On April 10, 2019, President Trump signed Executive Order 13868, formally titled "Promoting Energy Infrastructure and Economic Growth," establishing a streamlined federal permitting process for energy infrastructure projects. The order directed federal agencies to compress environmental review timelines and coordinate agency approvals for pipelines, electrical transmission lines, and related energy facilities. Rather than invoking new statutory authority, the executive order leveraged existing agency discretion to expedite decisions that would otherwise proceed through standard environmental and interagency review processes, reducing approval periods from what had typically been multi-year processes to accelerated timelines.

The order directly affected pipeline developers, energy companies, and electrical utilities seeking federal permits, as well as communities and landowners along proposed infrastructure routes. Federal agencies including the Department of Energy, Army Corps of Engineers, and Department of Interior faced mandates to compress their review periods and reduce procedural requirements. Environmental organizations and indigenous tribes dependent on affected lands experienced shortened opportunity windows for raising concerns about water contamination risks, land use impacts, and climate implications of fossil fuel infrastructure expansion.

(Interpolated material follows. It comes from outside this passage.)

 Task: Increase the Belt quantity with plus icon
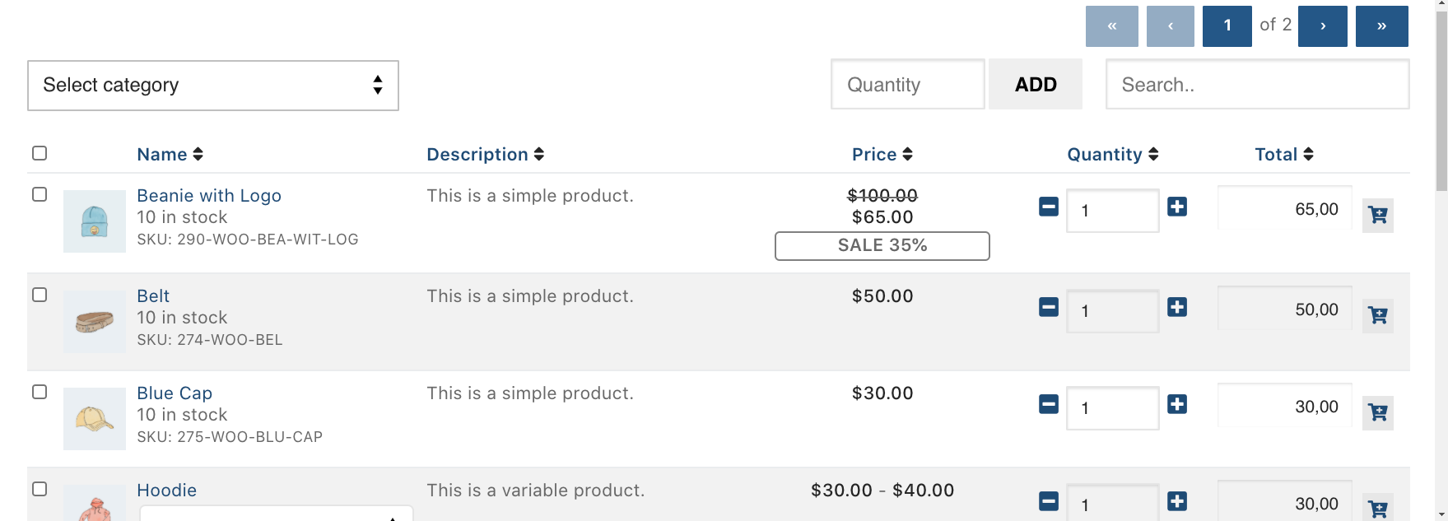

This permitting acceleration represented an early iteration of the Trump administration's broader deregulatory economic strategy. While the 2019 order focused specifically on energy infrastructure, it prefigured the administration's later willingness to use emergency declarations and tariff mechanisms to reshape economic policy with minimal legislative involvement, as evidenced by subsequent actions like the 2026 trade emergency continuation and import surcharge proclamations. The streamlining approach assumed that reducing procedural time inherently served economic growth, a premise that critics argued bypassed genuine environmental risk assessment without eliminating underlying environmental law requirements.

Executive Order 13868 remained active without successful legal blockade during the initial Trump administration, though environmental groups challenged specific permit decisions issued under its authority rather than the order itself. The fundamental question of whether expedited timelines adequately fulfilled statutory environmental review obligations remained contested in agency proceedings and litigation over individual projects. Reversal would require either a subsequent executive order rescinding the streamlining directive or congressional legislation reasserting mandatory review periods, restoring the transparency and community participation mechanisms that accelerated timelines had compressed.